Keep in mind - here, we are looking for the local gradient descent with respect to $$\theta$$. This means that the problem gets more challenging with complex cost functions with multiple local minima. This sounds annoying, but will not affect us in our example with the MSE.

Annoyingly, we have to do some math before we get implement gradient descent for our example. However, finding the partial derivatives for the MSE function is not too difficult:

For $$j = 0,1$$:

$$\frac{\partial}{\partial \theta_{j}}J(\theta_{1},\theta_{0})=\frac{\partial}{\partial \theta_{j}}[\frac{1}{N}\sum_{i=1}^{N}(y(x_{i})-y_{i})^{2}]$$

$$\frac{\partial}{\partial \theta_{j}}J(\theta_{1},\theta_{0})=\frac{1}{N}\frac{\partial}{\partial \theta_{j}}\sum_{i=1}^{N}(y(x_{i})-y_{i})^{2}$$

After taking the constant $$\frac{1}{N}$$ outside of the partial derivative, the RHS can be solved using the chain rule:

$$\frac{\partial}{\partial \theta_{j}}J(\theta_{1},\theta_{0})=\frac{1}{N}\sum_{i=1}^{N}2(y(x_{i})-y_{i})*\frac{\partial}{\partial \theta_{j}}(y(x_{i})-y_{i})$$

$$\frac{\partial}{\partial \theta_{j}}J(\theta_{1},\theta_{0})=\frac{1}{N}\sum_{i=1}^{N}2(y(x_{i})-y_{i})*(\frac{\partial}{\partial \theta_{j}}y(x_{i})\frac{\partial}{\partial \theta_{j}}y_{i})$$

The $$\frac{\partial}{\partial \theta_{j}}y_{i}$$ term evaluates to zero since $$y_{i}$$ is just a constant. Then:

$$\frac{\partial}{\partial \theta_{j}}J(\theta_{1},\theta_{0})=\frac{2}{N}\sum_{i=1}^{N}(y(x_{i})-y_{i})*\frac{\partial}{\partial \theta_{j}}y(x_{i})$$

The above equation describes a sum of residuals and a partial derivative term. The partial derivative term must be solved with respect to both the slope and the intercept.
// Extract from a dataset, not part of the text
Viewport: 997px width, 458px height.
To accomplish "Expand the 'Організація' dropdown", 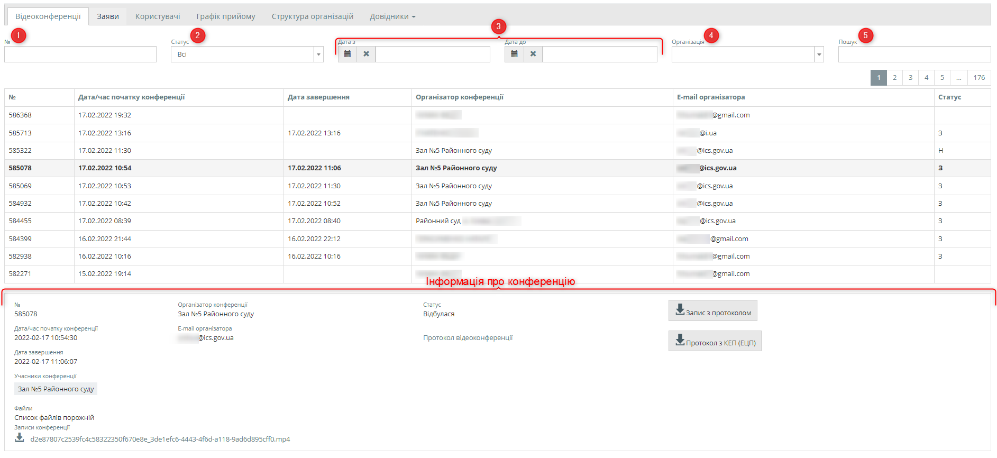I will (x=819, y=54).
Firstly, for the intercept:

$$\frac{\partial}{\partial \theta_{0}}y(x_{i})=\frac{\partial}{\partial \theta_{0}}\theta_{i}x_{i}+\theta_{0}$$

$$\frac{\partial}{\partial \theta_{0}}y(x_{i})=\frac{\partial}{\partial \theta_{0}}\theta_{i}x_{i}+\frac{\partial}{\partial \theta_{0}}\theta_{0}$$

On the RHS, first term is a constant and second term evaluates to 1.
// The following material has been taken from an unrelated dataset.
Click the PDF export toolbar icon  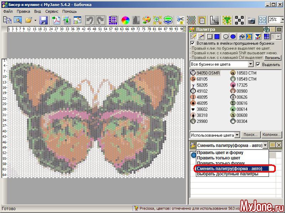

$$\frac{\partial}{\partial \theta_{0}}y(x_{i})=1$$

Solving the partial derivative for the slope then:

$$\frac{\partial}{\partial \theta_{1}}y(x_{i})=\frac{\partial}{\partial \theta_{0}}\theta_{i}x_{i}+\frac{\partial}{\partial \theta_{0}}\theta_{0}$$

On the RHS, first term evaluates to $$x_{i}$$ and second term is a constant. So:

$$\frac{\partial}{\partial \theta_{1}}y(x_{i})=x_{i}$$

Finally, we can substitute the respective partial derivatives in the equation from before:

$$\frac{\partial}{\partial \theta_{0}}J(\theta_{1},\theta_{0})=\frac{2}{N}\sum_{i=1}^{N}y(x_{i})-y_{i}$$

$$\frac{\partial}{\partial \theta_{1}}J(\theta_{1},\theta_{0})=\frac{2}{N}\sum_{i=1}^{N}y(x_{i})-y_{i}*x_{i}$$

In words, the derivative with respect to the intercept term $$\theta_{0}$$ is just the sum of residuals multipled by a constant. The deriative with respect to the slope $$\theta{1}$$ is the same, but with an extra $$x_{i}$$ term. For gradient descent, now that we’ve found the partial derivatives, we need to multiply these partial derivatives by a small factor (this factor is also called the learning rate) to find new values for the slope and the intercept.

Finally, let’s visualize this in R using the equation we’ve derived:

library(tidyverse)
set.seed(123)
theta_0 <- 5
theta_1 <- 2
n_obs <- 500
x <- rnorm(n_obs)

Here we’ve initialized the parameter values using random values (i.e., random initialization). We’ve also generated simulated data which we will fit a linear model on.

y <- theta_1*x + theta_0 + rnorm(n_obs, 0, 3)
data <- tibble(x = x, y = y)
ggplot(data, aes(x = x, y = y)) +
geom_point(size = 2) + theme_bw() +
labs(title = 'Simulated Data')

rm(theta_0, theta_1)

Now we fit a linear model using lm(), as seen previously:

ols <- lm(y ~ x, data = data)
summary(ols)
##
## Call:
## lm(formula = y ~ x, data = data)
##
## Residuals:
##     Min      1Q  Median      3Q     Max
## -8.2671 -2.0105  0.0313  1.8922  8.2113
##
## Coefficients:
##             Estimate Std. Error t value Pr(>|t|)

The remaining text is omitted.